In order to clarify the mechanism by which prolactin-secreting adenomas reduce in size during treatment with dopamine agonists (DA), we studied altogether 18 chromophobe pituitary adenomas by carrying out light microscopical cell counting of necrobiotic alterations and necroses in photographs of semi-thin sections. Depending on hormonal activity and preoperative treatment of the patients 3 groups of adenomas were formed: 6 prolactin producing adenomas were treated with bromocriptine and lisuride (group 3). 8 cases remained preoperatively without medical treatment (group 2). For comparison, we studied 4 cases of clinically inactive pituitary adenomas (group 1). All adenomas were immunohistologically positive for prolactin. By classifying each tumor cell in one of four stages of necrotic alteration (stage 1: intact cell, stage 2: slightly condensed nucleus and shrunken cytoplasm, stage 3: necrotic cell with still visible nuclear membrane, stage 4: cell debris) we arrived at an index for necrobiotic alterations of the 18 adenomas.
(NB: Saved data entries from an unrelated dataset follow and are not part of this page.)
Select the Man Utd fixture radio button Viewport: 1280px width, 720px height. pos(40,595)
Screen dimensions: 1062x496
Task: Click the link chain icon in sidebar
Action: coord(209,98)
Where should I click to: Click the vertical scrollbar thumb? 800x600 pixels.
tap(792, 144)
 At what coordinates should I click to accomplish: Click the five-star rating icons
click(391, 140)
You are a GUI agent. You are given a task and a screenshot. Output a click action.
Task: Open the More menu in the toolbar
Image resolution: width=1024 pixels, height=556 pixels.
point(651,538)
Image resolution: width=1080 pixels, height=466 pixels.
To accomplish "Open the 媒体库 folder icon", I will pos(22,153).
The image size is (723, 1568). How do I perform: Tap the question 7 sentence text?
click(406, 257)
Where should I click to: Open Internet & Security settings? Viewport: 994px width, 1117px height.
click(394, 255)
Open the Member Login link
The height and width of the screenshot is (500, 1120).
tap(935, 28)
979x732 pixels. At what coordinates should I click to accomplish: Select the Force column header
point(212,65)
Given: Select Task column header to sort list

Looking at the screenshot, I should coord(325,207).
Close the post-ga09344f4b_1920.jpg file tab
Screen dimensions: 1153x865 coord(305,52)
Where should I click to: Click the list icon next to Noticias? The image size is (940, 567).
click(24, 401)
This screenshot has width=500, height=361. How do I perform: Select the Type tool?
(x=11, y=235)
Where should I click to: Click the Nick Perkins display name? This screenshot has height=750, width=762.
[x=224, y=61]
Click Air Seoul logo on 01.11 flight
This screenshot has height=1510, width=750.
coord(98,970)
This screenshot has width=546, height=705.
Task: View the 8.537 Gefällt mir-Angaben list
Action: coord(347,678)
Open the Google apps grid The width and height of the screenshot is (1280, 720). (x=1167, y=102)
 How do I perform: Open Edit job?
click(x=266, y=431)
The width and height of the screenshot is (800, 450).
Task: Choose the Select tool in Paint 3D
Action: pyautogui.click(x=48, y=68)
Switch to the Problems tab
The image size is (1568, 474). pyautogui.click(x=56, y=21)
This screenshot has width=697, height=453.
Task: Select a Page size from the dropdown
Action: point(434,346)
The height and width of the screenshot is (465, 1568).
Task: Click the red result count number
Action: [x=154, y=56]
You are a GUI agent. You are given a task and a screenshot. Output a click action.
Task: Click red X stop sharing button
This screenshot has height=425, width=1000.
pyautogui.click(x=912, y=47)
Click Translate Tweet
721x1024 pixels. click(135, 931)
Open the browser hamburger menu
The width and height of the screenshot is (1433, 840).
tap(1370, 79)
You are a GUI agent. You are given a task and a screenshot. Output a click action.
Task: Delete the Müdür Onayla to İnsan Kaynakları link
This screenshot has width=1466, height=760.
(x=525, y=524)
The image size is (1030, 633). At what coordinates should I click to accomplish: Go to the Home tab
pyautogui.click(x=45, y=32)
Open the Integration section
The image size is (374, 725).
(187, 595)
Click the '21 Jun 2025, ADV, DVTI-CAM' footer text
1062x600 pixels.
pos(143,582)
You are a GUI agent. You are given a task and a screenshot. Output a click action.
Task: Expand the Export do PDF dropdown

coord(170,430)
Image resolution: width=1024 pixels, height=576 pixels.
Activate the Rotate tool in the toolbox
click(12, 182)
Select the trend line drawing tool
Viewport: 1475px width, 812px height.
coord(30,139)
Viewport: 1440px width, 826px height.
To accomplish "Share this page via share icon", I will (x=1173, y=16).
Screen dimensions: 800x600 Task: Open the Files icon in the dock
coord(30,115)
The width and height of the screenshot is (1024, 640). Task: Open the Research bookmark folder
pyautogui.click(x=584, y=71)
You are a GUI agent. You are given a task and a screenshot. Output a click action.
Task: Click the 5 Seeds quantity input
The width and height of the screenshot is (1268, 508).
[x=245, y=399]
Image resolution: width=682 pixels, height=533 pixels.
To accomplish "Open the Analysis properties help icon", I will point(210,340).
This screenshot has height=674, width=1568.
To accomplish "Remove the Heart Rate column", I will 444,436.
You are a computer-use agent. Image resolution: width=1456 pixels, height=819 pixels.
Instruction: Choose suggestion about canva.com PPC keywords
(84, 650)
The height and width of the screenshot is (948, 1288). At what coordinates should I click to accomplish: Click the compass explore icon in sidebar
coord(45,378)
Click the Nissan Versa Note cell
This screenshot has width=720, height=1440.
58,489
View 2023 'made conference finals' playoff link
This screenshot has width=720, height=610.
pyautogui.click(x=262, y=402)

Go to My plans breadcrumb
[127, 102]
We found a significantly higher rate of cell necroses in DA-treated tumors compared with preoperatively untreated prolactinomas and inactive adenomas. Previous investigations in this field have revealed that a reduction in cell size may well cause the shrinkage of the prolactinomas after DA-therapy. The results presented in this paper indicate, however, that the role of necroses now needs to be given much closer attention as an additional factor.